Here, then, is a problem which has long obsessed me; but I see no means of solving it finally. The aged grandams are gone, and the collectors of folk-lore began their work in England too late to save most of the actual stories which the grandams told. Yet such things do not easily die quite out, and imagination, working on scattered hints, may be able to devise a picture of an evening’s entertainment, such an one as Mrs. Marcet’s Evening Conversations, Mr. Joyce’s Dialogues on Chemistry and somebody else’s Philosophy in Sport made Science in Earnest aimed at extinguishing by substituting for Error and Superstition the light of Utility and Truth; in some such terms as these:
Charles: I think, papa, that 1 now understand the properties of the lever, which you so kindly explained to me on Saturday; but I have been very much puzzled since then in thinking about the pendulum, and have wondered why it is that, when you stop it, the clock does not go on any more.

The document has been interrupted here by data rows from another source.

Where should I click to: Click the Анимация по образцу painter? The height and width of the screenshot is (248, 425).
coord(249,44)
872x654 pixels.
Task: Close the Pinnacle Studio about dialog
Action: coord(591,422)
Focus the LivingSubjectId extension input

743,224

Papa: (You young sinner, have you been meddling with the clock in the hall? Come here to me! No, this must be a gloss that has somehow crept into the text.) Well, my boy, though I do not wholly approve of your conducting without my supervision experiments which may possibly impair the usefulness of a valuable scientific instrument, I will do my best to explain the principles of the pendulum to you. Fetch me a piece of stout whipcord from the drawer in my study, and ask cook to be so good as to lend you one of the weights which she uses in her kitchen.
And so we are off.
How different the scene in a household to which the beams of Science have not yet penetrated! The Squire, exhausted by a long day after the partridges, and replete with food and drink, is snoring on one side of the fireplace. His old mother sits opposite to him knitting, and the children (Charles and Fanny, not Harry and Lucy: they would never have stood it) are gathered about her knee.
Grandmother: Now, my dears, you must be very good and quiet, or you’ll wake your father, and you know what’ll happen then.
Charles: Yes, I know: he’ll be woundy cross-tempered and send us off to bed.
Grandmother (stops knitting and speaks with severity): What’s that? Fie upon you, Charles! that’s not a way to speak. Now I was going to have told you a story, but if you use such-like words, I shan’t. (Suppressed outcry: ‘Oh, granny!’) Hush! hush! Now I believe you have woke your father!
Squire (thickly): Look here, mother, if you can’t keep them brats quiet
Grandmother: Yes, John, yes! it’s too bad. I’ve been telling them if it happens again, off to bed they shall go.
Grandmother: There, now, you see, children, what did I tell you? you must be good and sit still. And I’ll tell you what: tomorrow you shall go a-blackberrying, and if you bring home a nice basketful, I’ll make you some jam.
Charles: Oh yes, granny, do! and I know where the best blackberries are: I saw ’em today.
Grandmother: And where’s that, Charles?
Charles: Why, in the little lane that goes up past Collins’s cottage. Grandmother (laying down her knitting): Charles! whatever you do, don’t you dare to pick one single blackberry in that lane. Don’t you know — but there, how should you — what was I thinking of? Well, anyway, you mind what I say
Charles and Fanny: But why, granny? Why shouldn’t we pick ’em there?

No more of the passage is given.